To lovers of asymmetrical dice, bad heavy metal and yellowed Conan the Barbarian paperbacks, Gary Gygax is a demigod. To regular folk, those few who have ever heard of him, his passion for lead soldiers, sub-Tolkien schlock and pizza mark him as the archetypal geek.
Gary Gygax invented Dungeons and Dragons (D & D) in his basement in 1971 and inadvertently spawned a viral counterculture, a movement that evaded mainstream attention because it never sought or appropriated contemporary concepts cool. He's pretty popular with manufacturers of lopsided dice too.
More sneered at and unfairly reviled as a psychological prop to the terminally awkward than actually played or appreciated for its vast sweep, D & D (and it's more cerebral sibling Advanced D & D) combined table-top wargaming with story-telling traditions stretching back to prehistory. It was the world's first role-playing game (RPG) and inspired a slew of imitators. Many surpassed Gygax's efforts. But Gary got there first.
Born in Chicago in 1958, Gygax created D & D during a flagging all-night table-top session. Spurred on by an ecstatic word-of-mouth response, he quit his insurance underwriter job, establishing TSR Inc to publish and distribute D & D rule-books and supplements. Within four years, the company was showing a $1.2 million annual turnover.

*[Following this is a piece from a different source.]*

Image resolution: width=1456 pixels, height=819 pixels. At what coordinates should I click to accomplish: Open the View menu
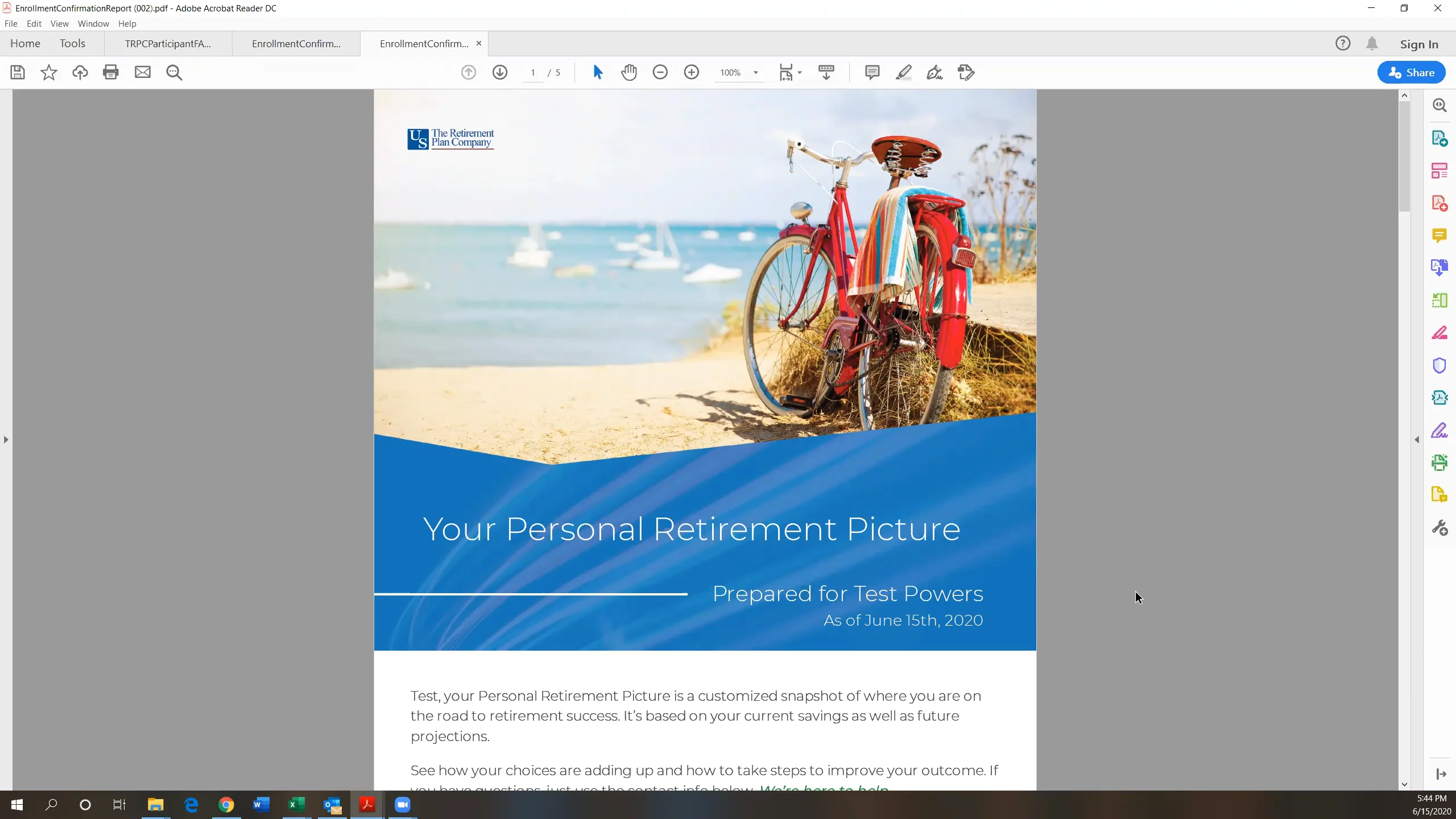tap(59, 24)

For all his restless creativity, Gygax lacked business savvy. TSR's Exocet-like rise to prominence attracted corporate sharks and by the early 1980s, he had ceded control to faceless boardroom bean counters.
Banished to a Californian subsidiary, Gygax oversaw the short-lived but fondly remembered D & D cartoon series. Despite its twee execution, the show exuded an ethereal other-worldliness approaching the haunting grandeur of Gygax's original vision.
The RPG industry foundered briefly in the mid-1980s and TSR recalled Gygax as creative consultant. He masterminded a string of well-received releases, but hostilities flared anew and the suits jettisoned him for good. Hoary old TSR came unstuck when the card-trading phenomenon, Magic the Gathering, gobbled up its fanbase in the mid-1990s. Magic creators Wizards of the Coast staged a surprise takeover, recently unveiling an extensively revamped edition of D & D.
Close to 30 years since its emergence from a pungent suburban cellar, D & D abides: an estimated two million 16-35year-olds play RPGs every week in the US and the release next spring of the first D & D movie (Jeremy Irons stars) underscores Gygax's enduring influence.